Background Interferon-free, direct-acting antiviral treatments can result in a sustained virologic response in nearly 100% of patients with chronic hepatitis C virus infection. Aims The purpose of this study was to evaluate histological improvement after achieving a sustained virologic response to direct-acting antiviral treatments in patients with chronic hepatitis C. Methods Among 691 patients with chronic hepatitis C who achieved a sustained virologic response to direct-acting antivirals, 51 underwent liver biopsy 41 ± 20 weeks after the end of treatment despite normal transaminase levels. In 20 patients, liver biopsy specimens obtained a median of 1.2 years before the start of treatment were available. Results Among the 51 patients who underwent post-sustained virologic response biopsies, the grade of inflammation was A0 in 18 patients, A1 in 24, A2 in eight, and A3 in one; the stage of fibrosis was F0 in three patients, F1 in 20, F2 in 15, F3 in nine, and F4 in four. Among the nine post-sustained virologic response biopsy specimens with moderate-to-severe inflammation (≥A2), four showed S1-to-S3 steatosis (>5% of hepatocytes affected).
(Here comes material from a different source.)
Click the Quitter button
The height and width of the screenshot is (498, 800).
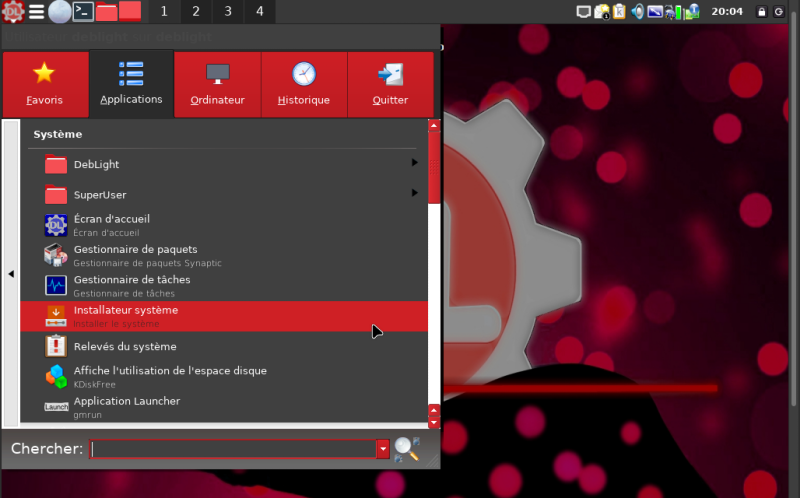click(390, 84)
In the 20 paired biopsy specimens, the inflammation grade significantly regressed (p = 0.0043), but the fibrosis stage did not (p = 0.45). Histological improvement, defined as a ≥ 2-point decrease in the Knodell inflammatory score and no worsening of the fibrosis, was found in 11 (55%) patients. The iron accumulation had significantly regressed (p = 0.0093), but the steatosis had not (p = 0.10). Conclusions Even if transaminases become normal after obtaining a sustained virologic response, significant histological inflammation of unknown cause was found in some patients. Additionally, improvement in liver fibrosis was not evident in the short term.